December 11, 2011
by email
Good evening Principal Woolf.
My name is Alban Goddard Hill.
I live in Belleville, just to the west of Kingston.
I have been a General Practitioner here
for 30 years.
I am a graduate of Queen's University School
of Medicine, 1978.
I have ...
My purpose in contacting you is to discuss
the School of Fine Arts,
but first I would like to congratulate
you on your appointment as Principal,
and to thank you for taking on the job!
I am very disappointed with your announcement
that the School of Fine Arts
will no longer accept new students.
With respect, I think that you are on the
wrong track here.
I regard the Arts Faculty as the central
faculty at the university,
with all of the others in a supporting
role,
and at the centre of the Arts Faculty,
the Fine Arts School.
I simply want to ask you what I can do
to help you
to get that very important program back on track.
I would be grateful if you would call me
at your convenience.
I am not a visual artist, but I would be
pleased to
(a) make you a colourful shirt,
(if you will forgive me for saying so,
the white one in your website photo is
a little dull),
(b) bring along one of my choirs to sing
you a piece of your choice,
(I hope you heard the Bach Christmas Oratorio
at the Kingston Gospel Temple
today)
(c) take you out in my sailboat to show
you
the stunning colour and light effects
of Eastern Lake Ontario skyscapes in the
autumn,
(d) bring along a half dozen paintings
from my office and home walls
to try to explain what they have done for
me in the past thirty years,
and what they no doubt will continue to
do.
or (e) all of the above,
or anything else that would help you
to sustain the Fine Arts Program
at the very famous Queen's University at
Kingston.
Best wishes,
Alban
****************************
Russell Smith: On Culture
Why the decline of art schools hurts more than
just artists
.......At Queen’s, the fine art department was small but visible and necessary.
No one was as desirable as the pale, shaking girls who would emerge from their fumes and light more fumes in the snow, who
would go to parties in diaphanous skirts and long johns and army boots. Without them, that sweatshirted, healthy campus would
have been an aesthetic desert. Everyone benefited from seeing their shows, too: I remember standing in front of an abstract
canvas talking to a history major about deconstruction, because of that canvas’s title. The ideas even in the most annoying
kind of art – the stack-of-pennies art – are the same ideas that inform everybody else’s life, they are
the ideas that every cultured person and media consumer has to talk about. The white-walled galleries were for all of us.
Queen’s University has stopped accepting new students into its BFA program, due
to a lack of resources. (I can hear you guffawing at the idea that Queen’s has a lack of resources: Obviously what they
mean is that they don’t think it’s important.) Queen’s hasn’t announced closure of the program yet
(they are going to “re-assess” it) but I suspect it won’t last long......
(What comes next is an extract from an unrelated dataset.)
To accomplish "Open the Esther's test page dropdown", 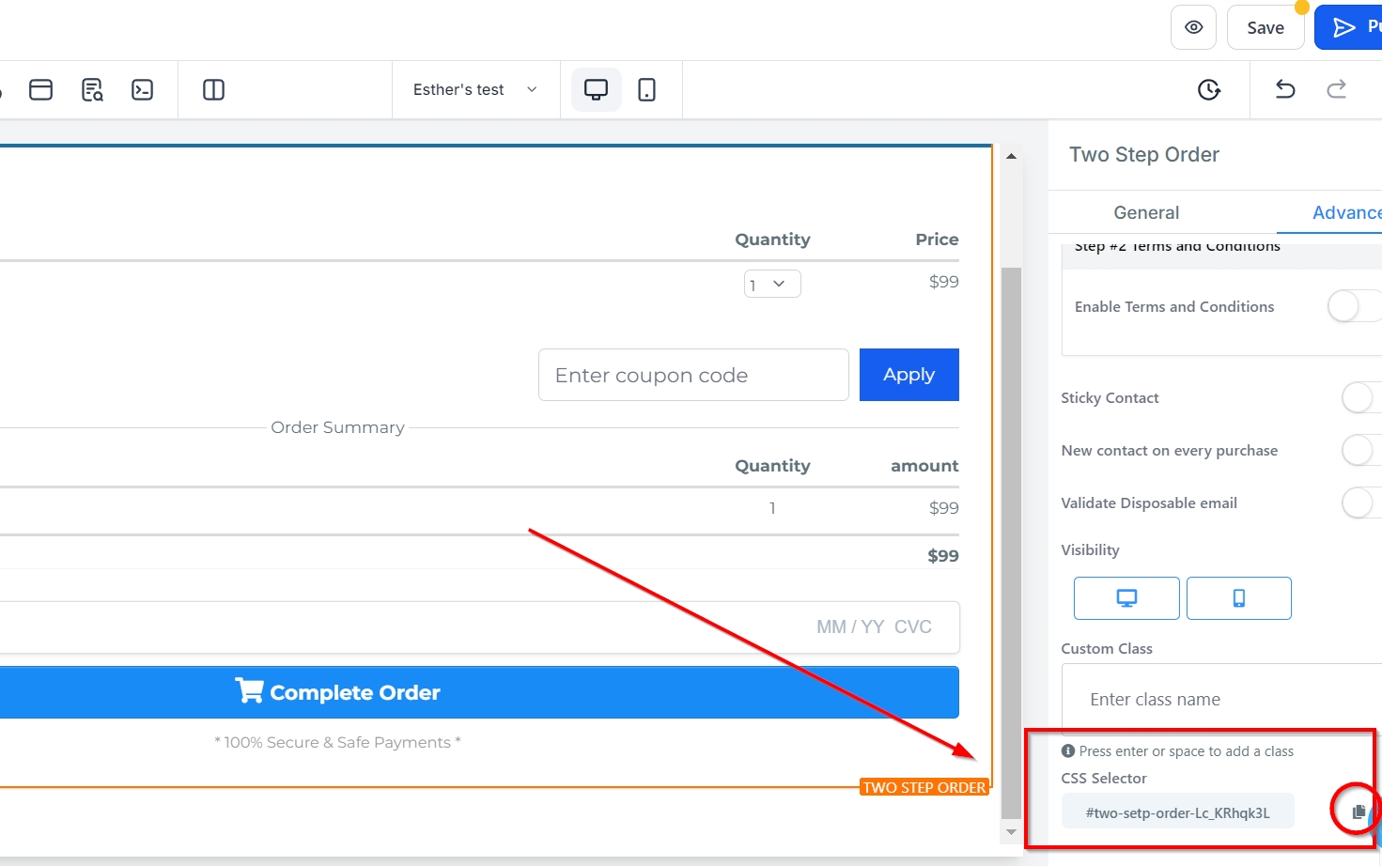I will point(475,89).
**********************************
February 10, 2012
Return call, from Judith Brown, Associate Vice-Principal (Advancement):
From Ms. Brown and other sources one's impression is that:
At Queen's University each Faculty is independently funded, so that in the
absence of equalization payments within the federation the supporting faculties are all prospering while the central
faculty, the jewel in the Queen's crown, the Faculty of Arts, is in decline from attrition, professors unreplaced
as they retire. The department of Fine Arts is but one example.
It is disappointing that Queen's University is unable to show
leadership in support of the fine arts, and that the continued employment of one half time Fine Arts professor represents
such a challenge. In the absence of such leadership secondary schools no longer include art or music in their curricula
either. Apple rules, and we are all the poorer for it.
In her history of Queen's University entitled And Not to Yield, Neatby underlines
one of the school's mottos from Tennyson which is "to strive, to seek, to find, and Not to Yield". However in the matter of
the continued viability of the Faculty of Arts, department of Fine Arts, although the Provost is considering his options the
school appears to have yielded. Can rebranding to Queen's Institute of Technology be far behind?